Of course, you can be almost forgiven for not realising the problem at hand if you took notice of Hammond’s recent Budget. It made no mention of the IPCC calls for governments to take urgent action. As highlighted in a letter signed by environmental groups and several Labour MP’s, the Budget ignored the opportunity to commit to a programme of mass reforestation, carbon capture and investment in sustainable infrastructure, especially transport. Perhaps worse still than failing to invest in solutions, the Budget increased support to fossil fuel industries:

“£28.8 billion for the National Roads Fund for Highways England between 2020 and 2025, an extra £420m on top of the current fund of £300m immediately available to councils to tackle potholes, and fuel duty has been frozen for the ninth consecutive year, despite the fact it was revealed freezing fuel duty costs the Treasury £800m a year”

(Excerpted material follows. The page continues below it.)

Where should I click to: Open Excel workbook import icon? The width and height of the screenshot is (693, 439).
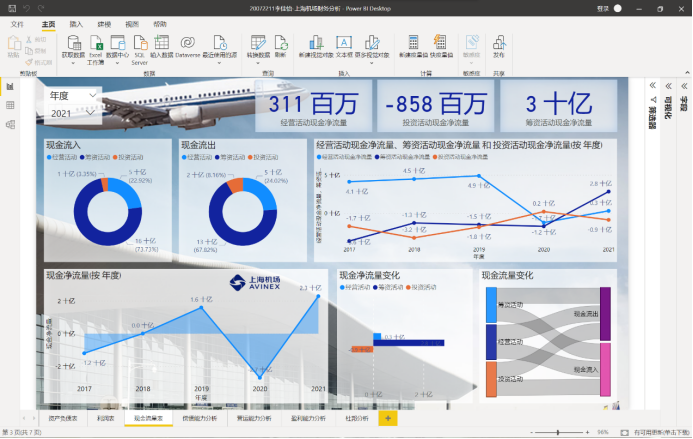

Do we want our children to be able to live on this planet?

It’s not just the Budget that indicates the inability of the Conservative party to tackle the enormous problem of climate change, as their commitment to fracking makes clear. Why are they unwilling to take the action necessary to protect the planet we share? Do they not want their children to be able to live on this planet? Are they so convinced of their superiority that they do not fear the climate-breakdown-caused devastation already being faced by millions of people, let alone animals and plants? What the hell is wrong with these people?

The Green Transformation

The only thing that keeps me from weeping in despair is being a member of a party that is committed to taking the action required to ensure warming does not exceed 1.5 degrees.

Jeremy Corbyn with campaigners
Jeremy Corbyn with campaigners

Labour’s Environment Policy contains the solutions, based around three priorities:

  1. Preventing dangerous climate change and adapting to existing climate change 
  2. Achieving high air and water quality
  3. Reversing the decline of biodiversity and protecting natural habitats

Let’s read the policy, discuss the problems and solutions and talk to everyone we know about the difference a Labour government will make for the many, not the few.